The likely outcome is pretty much what we’ve got. Even when contrarians win, they lose. Members of the field will be celebrated for being the ones who helped usher in the new paradigm. And the contrarians will be remembered as partisans of crazy false ideas, who happened to gain a thin veneer of credibility by also repeating some true stuff already known by domain experts.
(I’m very happy that brilliant AI researchers like Stuart Russell have joined the fight against AI risk.
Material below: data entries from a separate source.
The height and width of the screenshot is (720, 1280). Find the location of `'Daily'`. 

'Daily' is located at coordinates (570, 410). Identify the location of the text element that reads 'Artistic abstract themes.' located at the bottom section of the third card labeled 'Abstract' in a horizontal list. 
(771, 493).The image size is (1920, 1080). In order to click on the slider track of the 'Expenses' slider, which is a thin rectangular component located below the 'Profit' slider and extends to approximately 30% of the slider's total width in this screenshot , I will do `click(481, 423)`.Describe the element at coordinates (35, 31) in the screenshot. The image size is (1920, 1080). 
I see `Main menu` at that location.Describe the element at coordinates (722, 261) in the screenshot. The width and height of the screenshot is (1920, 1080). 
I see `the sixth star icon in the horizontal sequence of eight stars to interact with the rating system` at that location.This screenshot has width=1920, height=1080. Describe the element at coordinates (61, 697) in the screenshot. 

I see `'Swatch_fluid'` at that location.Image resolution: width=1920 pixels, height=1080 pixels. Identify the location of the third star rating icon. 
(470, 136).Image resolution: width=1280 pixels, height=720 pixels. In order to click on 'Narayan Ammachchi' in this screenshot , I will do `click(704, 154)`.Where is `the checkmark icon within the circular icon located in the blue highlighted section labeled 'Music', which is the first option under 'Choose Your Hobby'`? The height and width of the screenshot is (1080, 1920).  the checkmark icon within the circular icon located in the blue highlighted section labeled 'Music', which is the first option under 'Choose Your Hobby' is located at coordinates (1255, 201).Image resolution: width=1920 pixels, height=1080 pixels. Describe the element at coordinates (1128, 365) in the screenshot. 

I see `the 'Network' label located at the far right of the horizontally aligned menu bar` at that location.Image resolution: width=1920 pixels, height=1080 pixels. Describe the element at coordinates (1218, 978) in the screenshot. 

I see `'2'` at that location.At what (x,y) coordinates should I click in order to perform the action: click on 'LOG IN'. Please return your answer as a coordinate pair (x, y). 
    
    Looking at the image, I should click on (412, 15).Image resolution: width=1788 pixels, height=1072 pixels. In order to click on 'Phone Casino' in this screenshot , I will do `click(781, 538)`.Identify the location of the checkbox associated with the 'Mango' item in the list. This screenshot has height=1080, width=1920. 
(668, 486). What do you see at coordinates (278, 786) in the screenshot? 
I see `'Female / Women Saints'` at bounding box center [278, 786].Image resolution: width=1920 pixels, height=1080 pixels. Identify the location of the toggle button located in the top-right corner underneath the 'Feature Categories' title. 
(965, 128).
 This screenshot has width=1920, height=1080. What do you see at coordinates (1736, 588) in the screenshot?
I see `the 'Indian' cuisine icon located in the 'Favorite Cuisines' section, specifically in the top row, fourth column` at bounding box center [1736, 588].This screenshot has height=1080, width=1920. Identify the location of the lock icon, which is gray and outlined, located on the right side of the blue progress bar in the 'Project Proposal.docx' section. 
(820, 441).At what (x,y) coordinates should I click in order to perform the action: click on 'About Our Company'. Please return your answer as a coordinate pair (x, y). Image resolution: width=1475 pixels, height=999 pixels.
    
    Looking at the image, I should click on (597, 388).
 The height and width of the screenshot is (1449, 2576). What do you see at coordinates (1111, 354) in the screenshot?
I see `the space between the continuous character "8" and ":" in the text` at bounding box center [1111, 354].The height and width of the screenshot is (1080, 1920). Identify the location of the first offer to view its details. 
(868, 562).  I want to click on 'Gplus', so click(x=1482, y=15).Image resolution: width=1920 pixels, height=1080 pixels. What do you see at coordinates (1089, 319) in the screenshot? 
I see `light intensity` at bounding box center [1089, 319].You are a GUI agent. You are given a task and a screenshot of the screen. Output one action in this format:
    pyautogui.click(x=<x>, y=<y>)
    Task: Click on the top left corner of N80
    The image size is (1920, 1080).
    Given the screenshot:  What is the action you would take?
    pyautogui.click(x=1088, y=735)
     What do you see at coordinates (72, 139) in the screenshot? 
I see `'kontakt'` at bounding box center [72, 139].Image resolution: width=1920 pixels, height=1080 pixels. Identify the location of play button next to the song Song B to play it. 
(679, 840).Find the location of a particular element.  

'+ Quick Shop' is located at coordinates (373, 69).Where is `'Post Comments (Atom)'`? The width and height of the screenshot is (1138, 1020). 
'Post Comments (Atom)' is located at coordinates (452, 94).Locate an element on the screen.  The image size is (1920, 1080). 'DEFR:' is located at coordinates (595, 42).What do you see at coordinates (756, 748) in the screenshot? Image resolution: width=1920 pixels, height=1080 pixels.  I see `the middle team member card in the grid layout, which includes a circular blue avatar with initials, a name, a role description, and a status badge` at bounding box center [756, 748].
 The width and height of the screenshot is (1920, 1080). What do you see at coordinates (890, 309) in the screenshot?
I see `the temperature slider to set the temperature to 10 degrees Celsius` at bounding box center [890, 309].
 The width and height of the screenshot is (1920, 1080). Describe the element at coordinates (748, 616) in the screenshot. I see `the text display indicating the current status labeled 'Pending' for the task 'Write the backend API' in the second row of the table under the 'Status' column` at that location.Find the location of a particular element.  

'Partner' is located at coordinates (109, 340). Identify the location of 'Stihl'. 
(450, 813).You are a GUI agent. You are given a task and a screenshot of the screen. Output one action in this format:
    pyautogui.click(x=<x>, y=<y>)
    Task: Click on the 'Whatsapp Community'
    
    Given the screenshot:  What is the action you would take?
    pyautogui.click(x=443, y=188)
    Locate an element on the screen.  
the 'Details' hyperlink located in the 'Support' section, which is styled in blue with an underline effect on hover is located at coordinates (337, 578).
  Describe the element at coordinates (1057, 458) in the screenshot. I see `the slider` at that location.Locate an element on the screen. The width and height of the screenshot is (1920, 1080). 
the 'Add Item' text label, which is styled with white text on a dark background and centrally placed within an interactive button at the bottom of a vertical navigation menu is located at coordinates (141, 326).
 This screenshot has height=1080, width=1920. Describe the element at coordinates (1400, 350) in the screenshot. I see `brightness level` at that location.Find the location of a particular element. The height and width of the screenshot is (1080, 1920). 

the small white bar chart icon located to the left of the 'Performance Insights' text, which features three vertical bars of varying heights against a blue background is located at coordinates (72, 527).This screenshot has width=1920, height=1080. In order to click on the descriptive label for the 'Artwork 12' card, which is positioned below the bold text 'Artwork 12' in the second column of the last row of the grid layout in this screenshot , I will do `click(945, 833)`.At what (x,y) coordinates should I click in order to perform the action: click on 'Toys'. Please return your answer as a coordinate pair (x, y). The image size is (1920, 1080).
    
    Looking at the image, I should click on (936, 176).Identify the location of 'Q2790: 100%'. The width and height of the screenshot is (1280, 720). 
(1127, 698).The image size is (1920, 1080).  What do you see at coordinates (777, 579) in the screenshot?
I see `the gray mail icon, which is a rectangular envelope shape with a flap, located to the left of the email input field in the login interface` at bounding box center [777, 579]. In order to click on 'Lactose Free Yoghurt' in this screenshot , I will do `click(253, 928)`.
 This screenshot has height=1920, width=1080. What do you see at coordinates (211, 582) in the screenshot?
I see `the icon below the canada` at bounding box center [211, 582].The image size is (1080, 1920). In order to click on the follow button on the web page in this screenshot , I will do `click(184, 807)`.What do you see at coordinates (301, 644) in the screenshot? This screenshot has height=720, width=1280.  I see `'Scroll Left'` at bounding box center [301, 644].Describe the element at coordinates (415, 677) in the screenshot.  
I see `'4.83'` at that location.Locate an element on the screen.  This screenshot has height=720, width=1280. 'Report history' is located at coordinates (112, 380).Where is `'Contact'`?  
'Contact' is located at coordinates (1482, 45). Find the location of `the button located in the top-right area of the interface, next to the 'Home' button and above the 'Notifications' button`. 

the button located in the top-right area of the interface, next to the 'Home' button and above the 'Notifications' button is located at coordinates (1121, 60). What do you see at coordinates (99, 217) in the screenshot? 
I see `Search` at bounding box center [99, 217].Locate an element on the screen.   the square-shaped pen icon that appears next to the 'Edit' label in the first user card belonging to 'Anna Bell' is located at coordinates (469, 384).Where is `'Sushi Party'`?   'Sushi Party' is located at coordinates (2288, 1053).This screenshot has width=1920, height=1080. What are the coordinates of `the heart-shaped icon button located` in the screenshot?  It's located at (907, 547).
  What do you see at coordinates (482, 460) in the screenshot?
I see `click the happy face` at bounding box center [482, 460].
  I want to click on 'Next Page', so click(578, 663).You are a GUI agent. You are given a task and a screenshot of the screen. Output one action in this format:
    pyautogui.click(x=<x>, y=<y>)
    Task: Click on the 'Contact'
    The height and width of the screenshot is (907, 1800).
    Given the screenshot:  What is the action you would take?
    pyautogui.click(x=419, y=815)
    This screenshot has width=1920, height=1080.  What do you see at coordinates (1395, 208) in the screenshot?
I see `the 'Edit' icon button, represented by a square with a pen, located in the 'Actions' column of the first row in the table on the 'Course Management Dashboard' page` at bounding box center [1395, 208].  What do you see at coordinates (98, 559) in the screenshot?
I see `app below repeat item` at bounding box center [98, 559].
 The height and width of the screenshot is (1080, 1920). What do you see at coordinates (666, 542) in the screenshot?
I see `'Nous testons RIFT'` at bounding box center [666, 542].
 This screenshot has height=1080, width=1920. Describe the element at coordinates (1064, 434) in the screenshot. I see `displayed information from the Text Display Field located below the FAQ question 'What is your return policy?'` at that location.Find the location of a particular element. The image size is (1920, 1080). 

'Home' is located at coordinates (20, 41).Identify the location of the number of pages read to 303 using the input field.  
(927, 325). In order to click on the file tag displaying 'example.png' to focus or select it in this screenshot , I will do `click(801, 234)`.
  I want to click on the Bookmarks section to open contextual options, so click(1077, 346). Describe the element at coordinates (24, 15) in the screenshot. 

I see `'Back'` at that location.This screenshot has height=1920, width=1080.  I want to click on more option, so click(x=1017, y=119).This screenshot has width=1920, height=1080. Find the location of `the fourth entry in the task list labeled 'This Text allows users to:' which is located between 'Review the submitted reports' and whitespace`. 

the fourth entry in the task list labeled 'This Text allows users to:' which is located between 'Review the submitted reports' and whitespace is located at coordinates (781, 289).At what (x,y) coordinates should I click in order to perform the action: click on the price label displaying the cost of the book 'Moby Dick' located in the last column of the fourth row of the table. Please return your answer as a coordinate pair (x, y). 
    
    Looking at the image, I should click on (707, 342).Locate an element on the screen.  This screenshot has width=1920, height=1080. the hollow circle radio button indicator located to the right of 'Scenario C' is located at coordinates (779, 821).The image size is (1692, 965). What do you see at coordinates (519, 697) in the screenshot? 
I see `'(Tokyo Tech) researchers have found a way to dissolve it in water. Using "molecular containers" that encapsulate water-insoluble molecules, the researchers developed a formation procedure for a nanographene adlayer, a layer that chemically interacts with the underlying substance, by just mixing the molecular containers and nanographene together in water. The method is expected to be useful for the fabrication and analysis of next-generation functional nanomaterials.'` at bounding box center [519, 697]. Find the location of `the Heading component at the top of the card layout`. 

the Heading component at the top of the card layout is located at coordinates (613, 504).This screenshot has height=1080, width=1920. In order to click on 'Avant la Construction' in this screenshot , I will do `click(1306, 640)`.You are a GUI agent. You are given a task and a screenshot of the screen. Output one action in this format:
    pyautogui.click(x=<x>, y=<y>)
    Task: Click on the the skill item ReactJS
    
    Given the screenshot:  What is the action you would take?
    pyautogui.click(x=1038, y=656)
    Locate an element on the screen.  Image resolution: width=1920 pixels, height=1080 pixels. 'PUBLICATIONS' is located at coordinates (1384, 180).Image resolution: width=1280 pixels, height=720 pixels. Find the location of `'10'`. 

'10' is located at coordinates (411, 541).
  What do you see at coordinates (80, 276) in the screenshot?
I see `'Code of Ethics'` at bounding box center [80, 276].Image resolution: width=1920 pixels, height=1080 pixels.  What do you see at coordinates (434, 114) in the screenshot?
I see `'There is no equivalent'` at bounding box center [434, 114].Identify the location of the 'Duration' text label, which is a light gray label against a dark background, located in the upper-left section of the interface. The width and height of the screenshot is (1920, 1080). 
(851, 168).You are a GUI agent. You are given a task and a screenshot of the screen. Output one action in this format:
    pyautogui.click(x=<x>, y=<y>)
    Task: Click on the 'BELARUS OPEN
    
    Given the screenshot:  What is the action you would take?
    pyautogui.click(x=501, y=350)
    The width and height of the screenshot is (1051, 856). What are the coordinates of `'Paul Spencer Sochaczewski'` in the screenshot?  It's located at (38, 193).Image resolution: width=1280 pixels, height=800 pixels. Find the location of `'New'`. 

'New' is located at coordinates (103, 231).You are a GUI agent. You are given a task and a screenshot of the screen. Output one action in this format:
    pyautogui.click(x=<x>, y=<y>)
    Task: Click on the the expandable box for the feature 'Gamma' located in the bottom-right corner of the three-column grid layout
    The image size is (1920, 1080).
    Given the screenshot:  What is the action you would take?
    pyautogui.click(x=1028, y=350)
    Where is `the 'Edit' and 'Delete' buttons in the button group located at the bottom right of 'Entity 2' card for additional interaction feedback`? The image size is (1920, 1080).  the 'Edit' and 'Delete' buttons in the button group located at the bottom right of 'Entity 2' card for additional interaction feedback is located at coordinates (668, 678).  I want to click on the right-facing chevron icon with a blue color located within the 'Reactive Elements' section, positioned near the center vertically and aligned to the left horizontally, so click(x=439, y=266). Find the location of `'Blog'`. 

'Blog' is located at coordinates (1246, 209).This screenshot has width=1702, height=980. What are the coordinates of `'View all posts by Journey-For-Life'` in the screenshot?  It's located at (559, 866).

But I fully expect future textbooks to say that Russell is a great hero for discovering AI risk single-handedly, and also there were some weird guys in Berkeley who gained superficial credibility by parroting Russell’s theories, but were really just silly people writing fanfiction.)
John Baez’s Crackpot Index offers thirty points for “fantasizing about show trials in which scientists who mocked your theories will be forced to recant.”
And if you think you’re a true genius who will have the last laugh, the joke’s on you. You won’t get your show trials even if you’re right.